Taliban’a kalan silahlar
İşin en acayip kısmı ne biliyor musunuz? Hayır hayır, Kabil’deki patlamaların öncesinde Afganistan’dan kaçmaya çalışan insanların kadın, çocuk, yaşlı erken kanlar içinde bırakılırcasına dövülürken videoya alındığı görüntülerin ABD ve Taliban tarafından beraber reddedilmesinden, sosyal medyada paylaşılan görüntülerin Taliban tarafından zorla sildirilmesinden, sildirilemeyen hesapların ABD yönetimince askıya aldırılmasından bahsetmiyorum. Yıllardır Afganistan’da ABD için Taliban’a karşı savaştığını düşünen ve “kahramanlık” destanları Hollywood’da bol bol sahnelenen Amerikan askerlerinin ihanete uğradıkları için yaptıkları basın açıklamasında söylediklerinin altını çizmek istiyorum: Konu ABD’nin güya Afgan ordusu ve polisine bıraktığı ama dakikalar içinde Taliban’ın ele geçirdiği silahlar… Askerler, mevcut ABD yönetiminin ihmali sonucu bugün 85 milyar dolar değerinde Amerikan askeri teçhizatına sahip. Ayrıca 85 bin askeri aracı, 200’ün üzerinde uçak ve helikopteri, 600 binin üzerinde ateşli silahı ve tüm dünyadaki Blackhawk helikopterlerin yüzde 85’inden fazlasını elinde bulunduruyor. Ve belki de en şok edici olanı, ABD için çalışmış olan Afganların parmak izlerini, yüzlerini, göz taramalarını ve kimlik bilgilerini barındıran biyometrik cihazların Taliban’ın eline bırakılmış olması… Gerçekten de ABD bu kadar ihmalkar mı? Gerçekten de sürekli olarak “Bize yardım eden Afganları çıkaracağız” vurgusuyla vahşetten kaçmaya çalışanları hedef gösterirken ne yaptığının farkında değil mi? ABD Başkanı Joe Biden Cuma günü “Bizim için çalışan Afganlar şu anda otobüslerle Kabil’e geliyor,” diyerek onlara yardım edenleri ve hatta tüm diğer sivillerin canını tehlikeye atmıyor mu? Yoksa… Yoksa bu da anlaşmanın bir parçası mı?

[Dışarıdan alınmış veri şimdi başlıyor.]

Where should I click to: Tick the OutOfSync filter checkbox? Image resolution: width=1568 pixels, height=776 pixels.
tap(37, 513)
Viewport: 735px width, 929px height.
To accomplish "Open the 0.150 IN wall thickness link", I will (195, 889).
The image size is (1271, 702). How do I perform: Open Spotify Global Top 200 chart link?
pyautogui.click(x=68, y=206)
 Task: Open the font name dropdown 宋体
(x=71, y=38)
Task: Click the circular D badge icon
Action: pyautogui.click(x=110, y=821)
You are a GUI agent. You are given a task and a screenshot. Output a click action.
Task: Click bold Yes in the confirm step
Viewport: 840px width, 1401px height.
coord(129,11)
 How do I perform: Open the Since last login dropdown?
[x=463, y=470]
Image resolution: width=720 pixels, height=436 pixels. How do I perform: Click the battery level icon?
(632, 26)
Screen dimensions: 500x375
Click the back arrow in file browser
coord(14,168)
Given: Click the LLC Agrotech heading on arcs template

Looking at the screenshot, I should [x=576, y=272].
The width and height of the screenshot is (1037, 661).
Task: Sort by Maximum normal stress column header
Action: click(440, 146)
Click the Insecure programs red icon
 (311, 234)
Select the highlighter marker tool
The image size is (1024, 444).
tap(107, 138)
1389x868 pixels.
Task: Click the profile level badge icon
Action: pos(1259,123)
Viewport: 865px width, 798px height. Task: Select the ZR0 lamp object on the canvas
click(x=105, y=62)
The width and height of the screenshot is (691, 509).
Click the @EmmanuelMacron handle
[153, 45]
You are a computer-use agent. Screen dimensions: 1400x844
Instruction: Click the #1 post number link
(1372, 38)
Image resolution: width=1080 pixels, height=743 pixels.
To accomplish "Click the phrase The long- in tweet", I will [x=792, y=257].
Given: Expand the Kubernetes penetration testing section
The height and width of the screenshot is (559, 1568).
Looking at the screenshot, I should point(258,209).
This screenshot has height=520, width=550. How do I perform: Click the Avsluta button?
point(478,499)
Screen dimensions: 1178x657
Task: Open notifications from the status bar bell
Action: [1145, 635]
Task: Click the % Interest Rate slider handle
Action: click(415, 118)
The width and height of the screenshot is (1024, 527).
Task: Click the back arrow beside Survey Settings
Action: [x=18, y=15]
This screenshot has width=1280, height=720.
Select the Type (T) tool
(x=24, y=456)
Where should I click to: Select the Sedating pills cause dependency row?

Son saldırıların ardında kim var?
Sovyetlere karşı verdiği savaş ve ardından Taliban’a karşı gösterdiği büyük direniş nedeniyle Pençşir Kaplanı olarak bilinen Ulusal Direniş Cephesi Lideri Ahmed Şah Mesud’un oğlu bugün bazı medya organlarınca bir umut olarak gösterilirken Taliban’ı böyle teçhizatlandıran ABD karşısında ne yapabilir? Yine önce Sovyetler’e ve ardından da Taliban’a karşı verdikleri mücadele ile efsaneleşen Tacik asıllı eski istihbarat başkanı ve bugün vekaleten devlet başkanı olan Amrullah Salih ile Özbek asıllı Mareşal Raşid Dostum’un Afgan ordusu ve polisi çökünce, eskinin nizami bir güvenlik sistemi yönetiminden bugün bir milis bir direniş güç kurmaya başladıkları biliniyor. ABD’nin ihanetine uğrayanlar bunun dış destek olmadan yapılamayacağını biliyor ve Rusya’yla görüşmek için sabırsızlanıyor. Diğer taraftan, Afganistan’ı yakından takip edenler biliyor ki, DEAŞ’ın üstlendiği son saldırıların arkasında onlar var. Zira El Kaide ve özellikle DEAŞ gibi türevleri, Taliban için 20 yıl sonunda bir tehdit haline geldi ve Taliban’la ABD’nin ortak çıkarı El Kaide’ye karşı birleşiyor. Sahi, 2014’te adını bir süre duyduğumuz ve “DEAŞ’tan daha tehlikeli” denilen, Suriye’de yüzlerce sivil öldürüldüğü örtülü operasyonlarda adı geçen ve sonra adeta yer yarılıp da içine giren ama yedi yılın ardından tekrar dillere düşen “Horasan grubu” ne ifade ediyor? Eşref Gani’nin önde gelen rakibi Abdullah Abdullah son Cumhurbaşkanlığı seçimlerinde Gani ile aynı gün Başkanlık yemini edip ardından geri çekildikten sonra ne yaptı? Abdullah Abdullah Taliban’a karşı savaşan Ahmed Şah Mesud’un silah arkadaşı değil miydi? ABD işgalinde Taliban’a karşı savaşta Devlet Başkanı Hamid Karzai şimdi nereden çıktı? Ve her ikisi de sözde “geçiş süreci” adına, ABD Taliban’la anlaşırken müzakerelerin önce arka sonra ön cephesinde yer alırken ne kazandı?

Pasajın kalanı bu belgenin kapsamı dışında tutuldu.